MATERIAL:
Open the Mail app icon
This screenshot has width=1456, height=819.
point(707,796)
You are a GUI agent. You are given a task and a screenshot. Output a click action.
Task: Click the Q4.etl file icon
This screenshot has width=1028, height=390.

TASK:
Arrange every line of the records above as a numbered list, leaving out any blank lines.

FULL OUTPUT:
1. Open the Mail app icon
2. This screenshot has width=1456, height=819.
3. point(707,796)
4. You are a GUI agent. You are given a task and a screenshot. Output a click action.
5. Task: Click the Q4.etl file icon
6. This screenshot has width=1028, height=390.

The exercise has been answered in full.